__Document extract__.
++++++++++++++++++++

Documentation > Workflows & Code > Create Extracts > Microdata Collections

Create Extracts for IPUMS Microdata Collections

Below we provide examples in curl showing how to work with the IPUMS API to create and manage data extracts for the IPUMS microdata collections supported by the API (IPUMS USA, CPS, International, ATUS, AHTUS, MTUS, MEPS, and NHIS). Our examples are for IPUMS CPS but they will function the same for any microdata collection - simply update the collection= string in the API URL and swap out variable and sample names from those data collections instead.

If you are an R or Python user, please note that we also provide language-native client libraries to make it easier to work with the IPUMS API using those languages.

Get your key from your IPUMS user account management page at https://account.ipums.org/api_keys.

Load Libraries and Set Key

# set the IPUMS_API_KEY environment variable using bash shell
export IPUMS_API_KEY=YOUR_API_KEY_HERE

Submit a Data Extract Request

To submit a data extract request, you will construct a JSON payload manually (if you are not using one of the aforementioned R or Python client libraries). Once you have your request formed, you will then submit it to the API.

The names to use for samples and variables in the data extract request can be discovered on our website. See Explore IPUMS Microdata Collection Metadata for more information.

The following code uses the curl program in a bash command line environment to obtain a subset of variables from the 2018 and 2019 CPS ASEC data.

++++++++++++++++++++

__Provided material__.
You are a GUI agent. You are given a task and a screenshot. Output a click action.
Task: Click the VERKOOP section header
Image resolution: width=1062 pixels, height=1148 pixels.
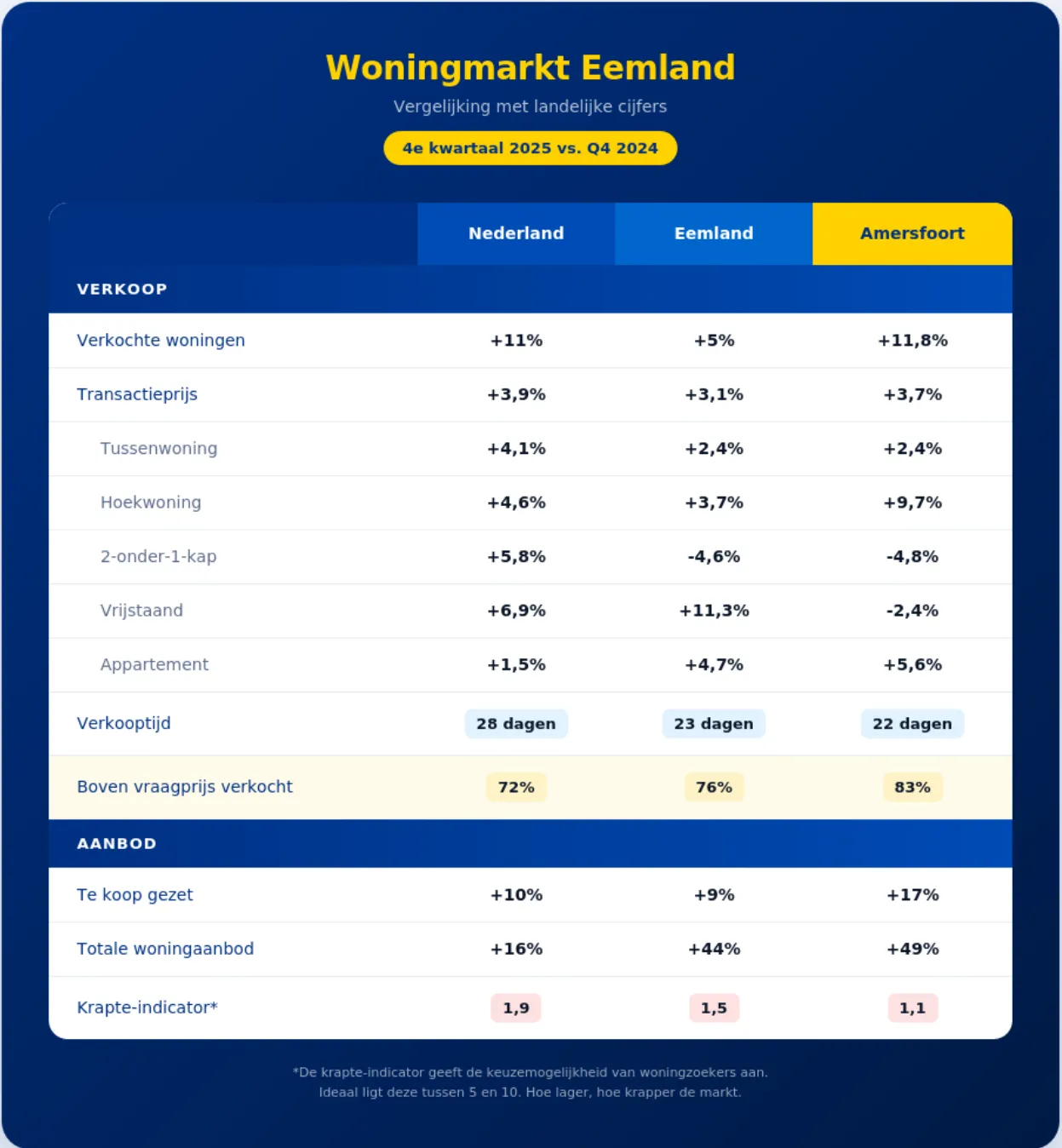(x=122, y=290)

++++++++++++++++++++

__Exercises__.
A: Write out the IPUMS extracts documentation above, word for word, from "The names to" to "CPS ASEC data.".
B: Carry on the IPUMS extracts documentation from its final sentence, which introduces the curl code.

__The responses__.
A:
The names to use for samples and variables in the data extract request can be discovered on our website. See Explore IPUMS Microdata Collection Metadata for more information.

The following code uses the curl program in a bash command line environment to obtain a subset of variables from the 2018 and 2019 CPS ASEC data.

B:
# construct the JSON payload manually and submit it 
curl --location --request POST 'https://api.ipums.org/extracts?collection=cps&version=2' \
--header "Authorization: $IPUMS_API_KEY" \
--header 'Content-Type: application/json' \
--data-raw '{
  "description": "Example extract",
  "dataStructure": {
    "rectangular": {
      "on": "P"
    }
  },
  "dataFormat": "fixed_width",
  "samples": {
    "cps2018_03s": {},
    "cps2019_03s": {}
  },
  "variables":{
    "AGE": {},
    "SEX": {},
    "RACE": {},
    "STATEFIP": {},
    "MARST": {
      "caseSelections": {
        "general": [
          "1",
          "2",
          "3",
          "5"
        ]
      }
    },
    "EDUC": {
      "dataQualityFlags": true
    },
    "BPL": {
      "attachedCharacteristics": [ "mother", "father", "spouse", "head" ]
    }
  }
}'

# A successful request will return a response that includes an extract number in the number attribute:

{
  "number": 1,
  "status": "queued",
  "email": "MY_IPUMS_ACCOUNT@EMAIL.ADDRESS",
  "downloadLinks": {},
  "extractDefinition": {
    "version": 2,
    "dataStructure": {
      "rectangular": {
        "on": "P"
      }
    },
    "dataFormat": "fixed_width",
    "caseSelectWho": "individuals",
    "description": "Example extract",
    "samples": {
      "cps2018_03s": {},
      "cps2019_03s": {}
    },
    "variables": {
      "YEAR": {
        "preselected": true
      },
      "SERIAL": {
        "preselected": true
      },
      "MONTH": {
        "preselected": true
      },
      "CPSID": {
        "preselected": true
      },
      "ASECFLAG": {
        "preselected": true
      },
      "ASECWTH": {
        "preselected": true
      },
      "STATEFIP": {},
      "PERNUM": {
        "preselected": true
      },
      "CPSIDP": {
        "preselected": true
      },
      "CPSIDV": {
        "preselected": true
      },
      "ASECWT": {
        "preselected": true
      },
      "AGE": {},
      "SEX": {},
      "RACE": {},
      "MARST": {
        "caseSelections": {
          "general": [
            "1",
            "2",
            "3",
            "5"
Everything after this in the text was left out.